NAWAJUTSU — Why Should I Go?

NAWAJUTSU — Why Should I Go?

I keep being told to go to Nawajutsu.

By my teacher. By people who've been. By whoever wrote it on the schedule with the word "recommended" next to it.

Why should I???

I already take Floorplay. I'm thinking about working moving onto partials already. I have a partner. I know I can manage moving around a body. What is Nawajutsu going to give me that I don't already have?

Nawajutsu is not:

A pattern technique class. You will not leave with a new pattern or specific harness (except you will...). There are no elaborate patterns (Only simple ones that can be elaborated on), no sequences to memorize and bring home to your partner. (But it will make you want to feel your partner into positions adapted for them)

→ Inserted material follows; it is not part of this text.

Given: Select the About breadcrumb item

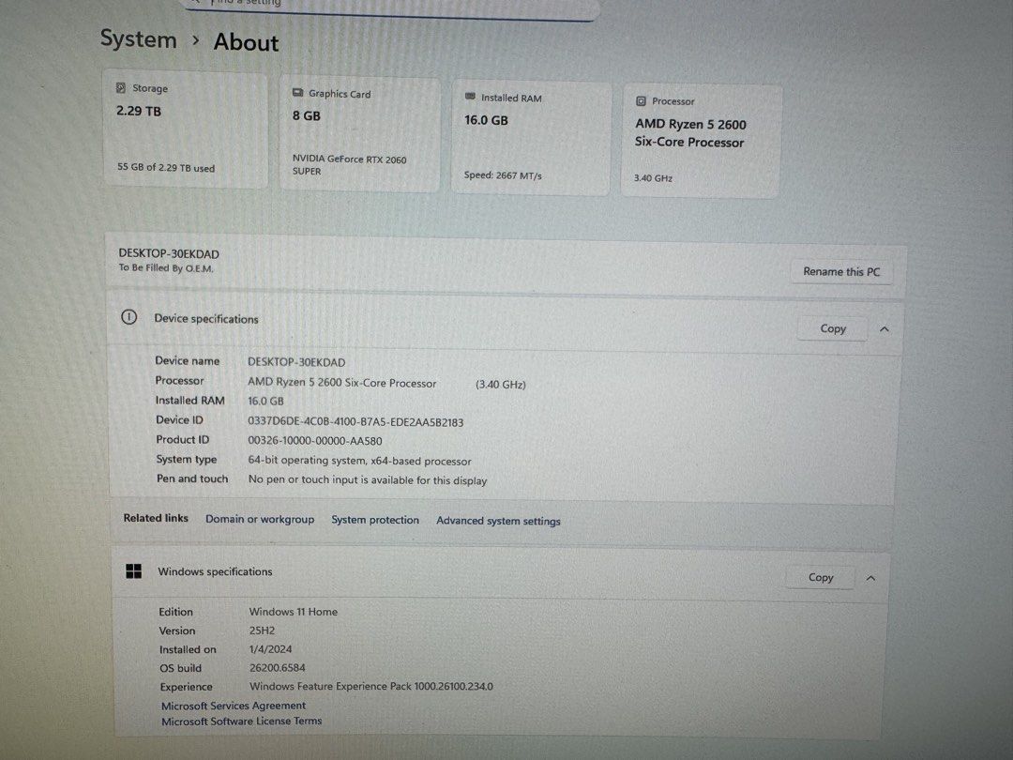Looking at the screenshot, I should 245,42.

It is not a prerequisite to any other class, it is not remedial, and it is not for people who "aren't there yet."

It is not just about bondage. but it is...

Here is what it is.

It is for anyone who wants to better understand the martial, somatic, and proprioceptive aspects of rope; for those who feel there is something happening beneath the rope that they cannot yet quite name. It is a class about what happens before the rope goes on.

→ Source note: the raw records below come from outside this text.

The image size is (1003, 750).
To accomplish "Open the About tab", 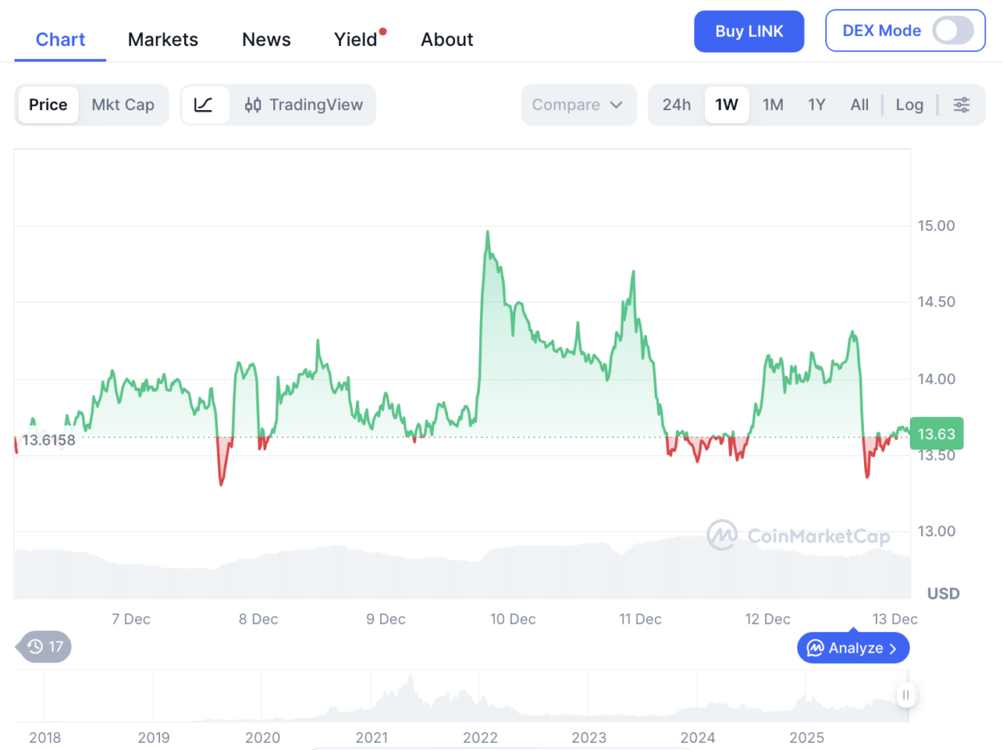I will [447, 39].
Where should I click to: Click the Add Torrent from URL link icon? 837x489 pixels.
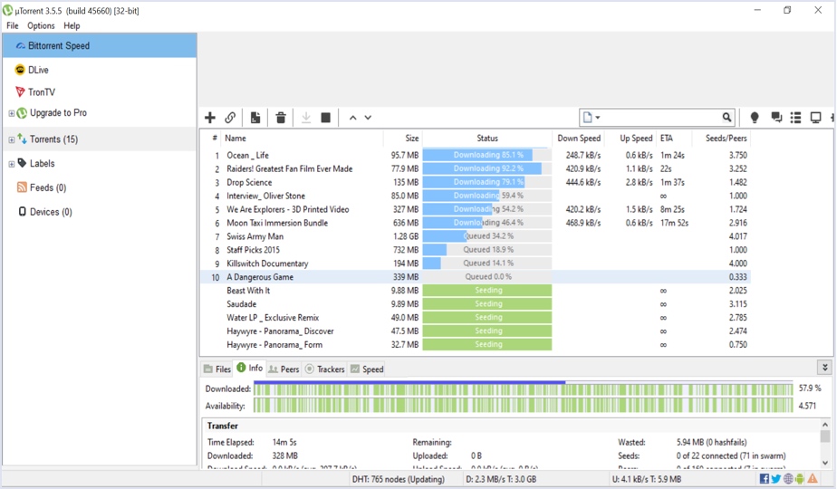tap(231, 118)
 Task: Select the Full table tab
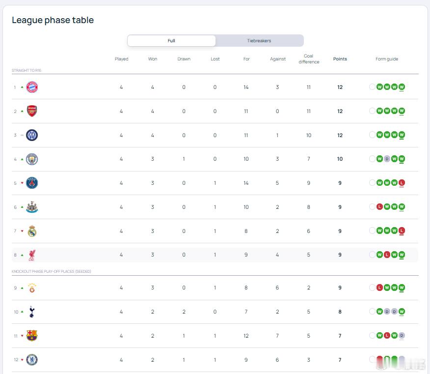pos(171,41)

Before a tie there is positioning; and learning what resistance feels like. Before a restraint there is connection; how the body relates to itself. Before placing a friction, there is thought about intention. Many rope classes start at the frictions. Nawajutsu starts before the rope, at the moment two bodies are in the same space and one of them is about to affect the other, or before touch even occurs.

That is the subject. Not the rope. The relationship between bodies, and how rope expands on what is already happening between them.

Some of the framework draws from Aikido and Kenjutsu; not as lineage, but as vocabulary. Center mass. Triangulated weak points. Leverage. Controlling center. The difference between opposing force and redirecting it. Tori applying, uke receiving and listening, following momentum.

If you've ever watched a skilled rigger and thought how are they doing that without effort — this is the answer. They may be using knowledge from other practices; Thai massage, Martial arts, Contact dance. They are not stronger than you; although they might be & actually overworking. They should be working with the body, not against it. That is learnable, and that is specifically what this class teaches. Those other amazing riggers have had their own personal paths; you will have Nawajutsu.

The other thing Nawajutsu gives you: different bodies.

You register solo. Partners rotate. That is not a logistical detail; it is the entire point. You cannot develop real sensitivity to pressure, weight, and resistance by working exclusively with someone you already know. You may have compensated for your partner's habits and they have compensated for yours. You have built a shared language and stopped noticing what it is hiding.

Every different body breaks your assumptions. Every different weight distribution, different threshold, different way of receiving tension; something your regular partner cannot teach you. You build a vocabulary of feel that transfers everywhere; to your partner, to your classes, to every tie you do after, to LIFE.

So why should you go?

  • Go if your ties feel technically correct but somehow inert.
  • Go if you've been told your movement is stiff and you don't know what that means.
  • Go if you have ever had trouble manipulating your partner and or they wince when you place them.
  • Go if you tie the same way on every-body and haven't questioned it.
  • Go if you want to understand not just what to do but why it works, and why it sometimes doesn't.
  • Go if you've ever wanted rope to feel less like something you're doing to someone and more like something you're doing together.

If you've done Fundamentals and you've been told you should try it out; this is why.